A Present For The President

The debate on who or what should occupy The Fourth Plinth in Trafalgar Square on a permanent basis has been rumbling on for a long while now. In the past my views have dodged about from one to another. Once, like others I thought that something other than famous military people from the past should be given prominence.

In a phase where science was in my thoughts I pondered on a group of Watson, Crick, Franklin, and Wilkins who gave us the key insights into DNA. Then from the past I thought of putting Davy and Faraday back together in the public eye.

Now I have changed my mind completely and believe that the occupants of The Fourth Plinth should be in the historical context of the square and should be two men of the period who we have to thank for one of the great British military achievements of the early 19th Century. They are men who served Wellington, who has monuments a plenty, who distinguished themselves heroically in battle and who deserve our recognition.

Now that President Obama has decided to revive America’s ancient enmity to Britain and to seek to destroy its wealth and capability we are relieved of the need to be polite to them or avoid praising our men who served in the battles against this rogue state of the past and present. When I suggested that he would begin to support Argentina, on cue according to The Telegraph, he has done just that.

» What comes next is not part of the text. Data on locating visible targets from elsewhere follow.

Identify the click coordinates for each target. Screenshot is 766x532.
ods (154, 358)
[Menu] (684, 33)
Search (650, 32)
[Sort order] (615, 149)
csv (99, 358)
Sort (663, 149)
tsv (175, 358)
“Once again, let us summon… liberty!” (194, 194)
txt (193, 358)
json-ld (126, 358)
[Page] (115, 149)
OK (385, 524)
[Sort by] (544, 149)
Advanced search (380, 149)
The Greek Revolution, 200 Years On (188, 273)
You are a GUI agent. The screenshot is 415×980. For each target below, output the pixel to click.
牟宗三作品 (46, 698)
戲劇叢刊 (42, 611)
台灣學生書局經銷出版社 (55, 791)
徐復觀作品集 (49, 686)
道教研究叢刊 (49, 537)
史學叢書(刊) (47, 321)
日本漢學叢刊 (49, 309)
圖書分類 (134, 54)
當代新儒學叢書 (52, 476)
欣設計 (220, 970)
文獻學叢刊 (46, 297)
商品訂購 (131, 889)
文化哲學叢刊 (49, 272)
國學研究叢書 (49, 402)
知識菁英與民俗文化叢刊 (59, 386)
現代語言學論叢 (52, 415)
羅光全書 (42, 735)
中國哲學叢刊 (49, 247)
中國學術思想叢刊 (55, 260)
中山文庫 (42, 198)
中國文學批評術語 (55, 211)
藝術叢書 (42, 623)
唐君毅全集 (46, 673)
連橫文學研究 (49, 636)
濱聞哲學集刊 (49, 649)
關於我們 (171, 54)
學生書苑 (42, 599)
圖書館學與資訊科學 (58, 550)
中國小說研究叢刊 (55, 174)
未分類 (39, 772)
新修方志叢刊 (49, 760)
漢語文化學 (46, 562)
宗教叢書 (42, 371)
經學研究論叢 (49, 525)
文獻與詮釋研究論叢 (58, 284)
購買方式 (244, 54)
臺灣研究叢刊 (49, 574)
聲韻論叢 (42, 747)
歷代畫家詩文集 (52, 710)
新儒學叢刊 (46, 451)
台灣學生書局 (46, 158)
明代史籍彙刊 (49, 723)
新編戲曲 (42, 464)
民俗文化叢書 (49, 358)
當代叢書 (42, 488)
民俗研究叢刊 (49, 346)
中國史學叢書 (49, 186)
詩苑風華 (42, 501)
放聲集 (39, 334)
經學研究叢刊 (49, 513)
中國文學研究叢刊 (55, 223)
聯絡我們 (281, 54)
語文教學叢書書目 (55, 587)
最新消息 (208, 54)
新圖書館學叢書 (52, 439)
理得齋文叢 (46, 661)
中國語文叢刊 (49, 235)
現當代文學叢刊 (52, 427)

So The Fourth Plinth should now be given to first class statues to the two men who burned Washington DC in August 1814, Major General Robert Ross and Colonel Arthur Brooke, standing side by side, their right arms raised and carrying torches in their hands. Ross, pictured above, was the commander of the Punitive Expedition to the Chesapeake following unprovoked American attacks on Canada and Brooke was his Deputy. Ross died in action and Brooke then assumed command.

Ross does have a monument at Rostrevor in County Down, he was an Ulsterman, by the Mournes but Brooke has no memorial in either Ulster, his birthplace as one of the Brookes of Brookeborough or England, he was resident in London and the Isle of Wight where he married a clergyman’s daughter.

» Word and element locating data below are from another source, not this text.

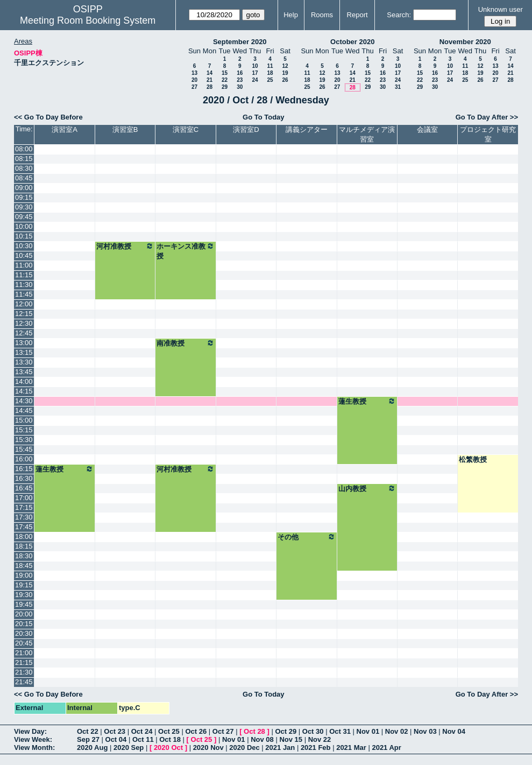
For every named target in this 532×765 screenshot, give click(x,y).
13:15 (24, 352)
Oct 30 (313, 731)
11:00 (24, 265)
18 (269, 73)
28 (209, 87)
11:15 (24, 275)
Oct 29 (286, 731)
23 (239, 80)
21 (209, 80)
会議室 (427, 129)
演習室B (125, 129)
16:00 (24, 459)
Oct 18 (170, 739)
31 (398, 87)
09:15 (24, 197)
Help (290, 15)
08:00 (24, 149)
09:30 (24, 207)
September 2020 (240, 41)
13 (194, 73)
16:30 (24, 478)
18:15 (24, 546)
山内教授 (367, 488)
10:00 (24, 226)
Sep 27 (88, 739)
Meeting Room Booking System (88, 20)
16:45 (24, 488)
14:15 (24, 391)
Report (357, 15)
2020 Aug (92, 747)
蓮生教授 (367, 401)
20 (194, 80)
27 (194, 87)
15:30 (24, 439)
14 (209, 73)
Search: (399, 15)
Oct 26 (196, 731)
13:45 (24, 371)
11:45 (24, 294)
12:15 (24, 313)
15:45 (24, 449)
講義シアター (307, 129)
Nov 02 (396, 731)
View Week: (33, 739)
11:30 (24, 284)
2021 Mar (351, 747)
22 (224, 80)
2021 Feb (316, 747)
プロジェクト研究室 (488, 134)
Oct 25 (169, 731)
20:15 (24, 623)
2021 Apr (386, 747)
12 (285, 66)
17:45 (24, 527)
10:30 (24, 245)
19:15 (24, 585)
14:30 (24, 401)
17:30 (24, 517)
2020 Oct (168, 747)
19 (285, 73)
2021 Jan (280, 747)
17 (254, 73)
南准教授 (185, 343)
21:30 (24, 672)
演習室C (186, 129)
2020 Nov (208, 747)
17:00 (24, 497)
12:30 (24, 323)
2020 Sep (129, 747)
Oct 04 (116, 739)
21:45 (24, 682)
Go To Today (264, 117)
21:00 (24, 652)
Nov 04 (453, 731)
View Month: (34, 747)
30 (239, 87)
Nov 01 (368, 731)
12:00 (24, 304)
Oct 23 (115, 731)
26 (285, 80)
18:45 (24, 565)
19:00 (24, 575)
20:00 (24, 614)
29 (224, 87)
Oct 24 (142, 731)
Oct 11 (143, 739)
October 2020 (352, 41)
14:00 (24, 381)
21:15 (24, 662)
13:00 (24, 342)
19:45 (24, 604)
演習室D (246, 129)
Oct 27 (223, 731)
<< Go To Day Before (48, 117)
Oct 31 (340, 731)
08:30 (24, 168)
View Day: (30, 731)
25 (269, 80)
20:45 (24, 643)
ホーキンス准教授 (185, 251)
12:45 (24, 333)
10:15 (24, 236)
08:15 (24, 158)
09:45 (24, 216)
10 (254, 66)
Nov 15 (290, 739)
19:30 (24, 594)
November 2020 (465, 41)
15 (224, 73)
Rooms (322, 15)
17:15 (24, 507)
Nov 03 (425, 731)
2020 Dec (244, 747)
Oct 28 (254, 731)
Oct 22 (88, 731)
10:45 (24, 255)
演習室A (65, 129)
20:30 (24, 633)
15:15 (24, 430)
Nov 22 (320, 739)
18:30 (24, 556)
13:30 (24, 362)
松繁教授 (473, 459)
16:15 (24, 468)
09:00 (24, 187)
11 (269, 66)
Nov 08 (262, 739)
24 (254, 80)
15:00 (24, 420)
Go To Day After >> (487, 117)
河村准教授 (125, 246)
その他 (306, 537)
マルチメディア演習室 (367, 134)
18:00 (24, 536)
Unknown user (500, 9)
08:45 (24, 178)
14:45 (24, 410)
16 (239, 73)
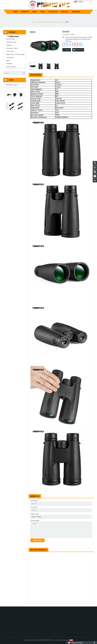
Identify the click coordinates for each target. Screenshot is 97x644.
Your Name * (34, 500)
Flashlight (9, 64)
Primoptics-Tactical (12, 85)
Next (58, 46)
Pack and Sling (11, 67)
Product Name (35, 514)
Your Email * (34, 507)
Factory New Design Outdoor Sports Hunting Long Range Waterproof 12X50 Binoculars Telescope (78, 37)
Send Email (78, 50)
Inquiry (67, 50)
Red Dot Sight (11, 39)
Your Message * (35, 520)
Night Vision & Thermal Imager (15, 54)
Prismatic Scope (11, 42)
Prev (31, 46)
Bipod (8, 60)
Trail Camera (10, 51)
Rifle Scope (10, 36)
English (79, 2)
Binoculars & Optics (12, 48)
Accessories (10, 58)
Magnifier (9, 45)
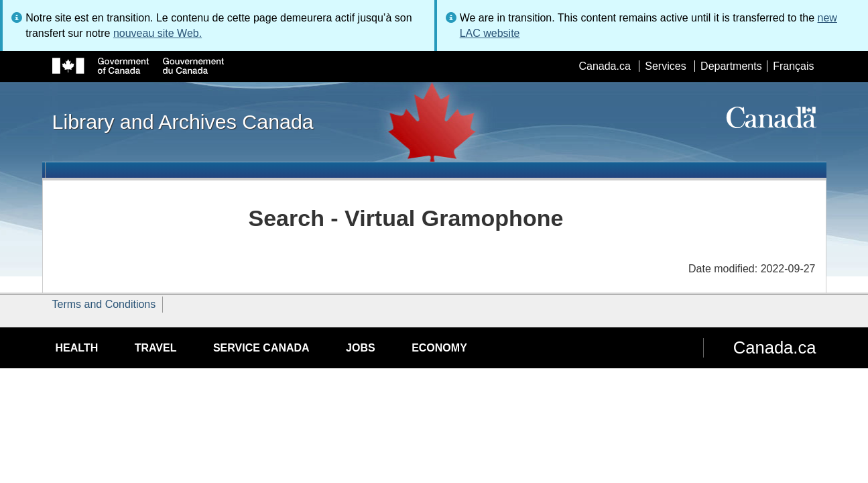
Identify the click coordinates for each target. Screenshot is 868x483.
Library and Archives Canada (183, 121)
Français (793, 66)
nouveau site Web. (158, 33)
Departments (731, 66)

This would be a statement, at least, that if America wants to exercise a foreign policy on the basis of ancient feuds, then at least we understand them. Also, when it comes to feuds, if America insists on meddling in the even more ancient disputes in Afghanisation, then Britain could pull out of the war and leave them to it.

As a parting gift we could send a copy of the portrait of General Sir William Nott that hangs in Camarthen for them to look at and wonder. He was one of the very few soldiers that came out of Afghanistan with his reputation intact and one of his staff was the nephew of Arthur Brooke.

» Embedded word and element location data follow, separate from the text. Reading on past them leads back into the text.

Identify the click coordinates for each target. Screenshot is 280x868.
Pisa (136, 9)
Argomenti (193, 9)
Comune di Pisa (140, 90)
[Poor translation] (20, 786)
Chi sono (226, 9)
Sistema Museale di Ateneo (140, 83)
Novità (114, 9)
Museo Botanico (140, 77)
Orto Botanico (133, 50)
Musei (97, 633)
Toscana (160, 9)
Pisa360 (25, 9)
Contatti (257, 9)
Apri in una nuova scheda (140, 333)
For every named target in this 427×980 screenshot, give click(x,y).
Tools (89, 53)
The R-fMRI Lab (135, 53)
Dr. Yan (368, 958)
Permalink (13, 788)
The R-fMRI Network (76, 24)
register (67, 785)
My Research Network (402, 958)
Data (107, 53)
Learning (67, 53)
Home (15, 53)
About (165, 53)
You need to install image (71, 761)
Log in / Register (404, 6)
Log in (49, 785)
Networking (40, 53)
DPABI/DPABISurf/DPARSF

President Obama might learn something from it.


  1. Seems fair enough to me. I'm all in favour of teasing the Americans with a sharp pointed stick.

    But be careful what you wish for. We don't want them giving the bloody place back to us. Not until they've cleaned it up, anyway.

  2. Jings Demetrius you're taking me back to my childhood with the mention of these two men. I'm all for it.

    Mind you, this afternoon Barack told Dave his comments weren't an attack on Britain. Surely we can't dispute the word of a US President?